Questi regimi si rivolgono a gruppi specifici e, sebbene possano, non richiedono necessariamente l’esistenza di attività o competenze economiche. Alcuni regimi si rivolgono agli individui in base al loro livello di reddito e sono progettati per attrarre individui con un patrimonio netto elevato. Non sono progressivi poiché solitamente vengono offerti tassi forfettari e somme forfettarie. Altri regimi si riferiscono al reddito guadagnato durante lo svolgimento di una specifica attività economica. Questi programmi forniscono ai nuovi residenti benefici fiscali a seconda della loro professione o qualifica e vengono concessi a condizioni specifiche e possono essere applicati per un periodo di tempo limitato. I benefici includono aliquote speciali o detrazioni che riducono sostanzialmente l’aliquota fiscale effettiva pagata dai nuovi individui rispetto al resto dei residenti fiscali. Infine, esistono anche regimi che si rivolgono ai pensionati per attrarre individui con un potere d’acquisto superiore alla media e, ancora una volta, prevedono un trattamento fiscale diverso tra questi individui e gli altri residenti fiscali.
I regimi preferenziali costano alle casse dei paesi dell’Ue 4,5 miliardi di euro all’anno, con almeno 200 mila individui che beneficiano di questi regimi nell’Ue e nel Regno Unito, secondo le stime dell’Osservatorio fiscale dell’Unione europea.
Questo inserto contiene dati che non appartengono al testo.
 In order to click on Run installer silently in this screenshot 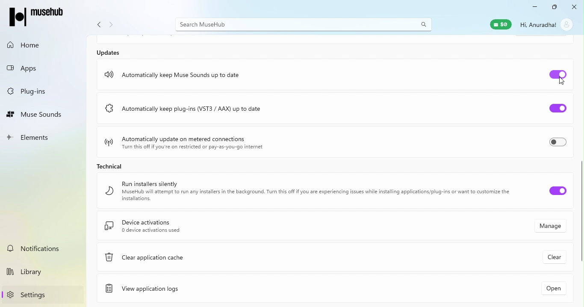, I will do `click(303, 191)`.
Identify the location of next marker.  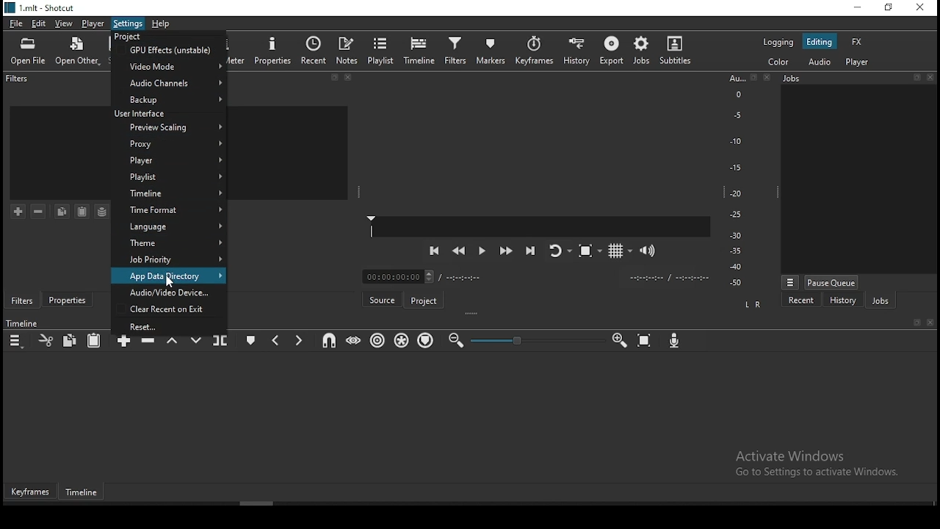
(299, 339).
Sebbene alcuni Stati membri possano trarre vantaggio dall’introduzione di questi regimi preferenziali, essi comportano un costo per altri stati membri (come accade analogamente per la tassazione delle società). Questi regimi possono, nel breve termine, aumentare le entrate di uno stato membro man mano che aumenta la sua base imponibile (cioè, più reddito da tassare), riducendo al contempo le tasse per questi contribuenti. Le entrate fiscali potrebbero anche aumentare indirettamente attraverso il loro contributo all’economia (lavoro e capitale) e gli effetti di ricaduta derivanti dal loro consumo relativamente elevato. Tuttavia, se tali sviluppi non coordinati si trasformassero in una corsa al ribasso, potrebbero erodere considerevolmente la base imponibile in tutti gli Stati membri dell’Ue, riducendo il gettito delle casse dei paesi Ue per investire nella spesa pubblica.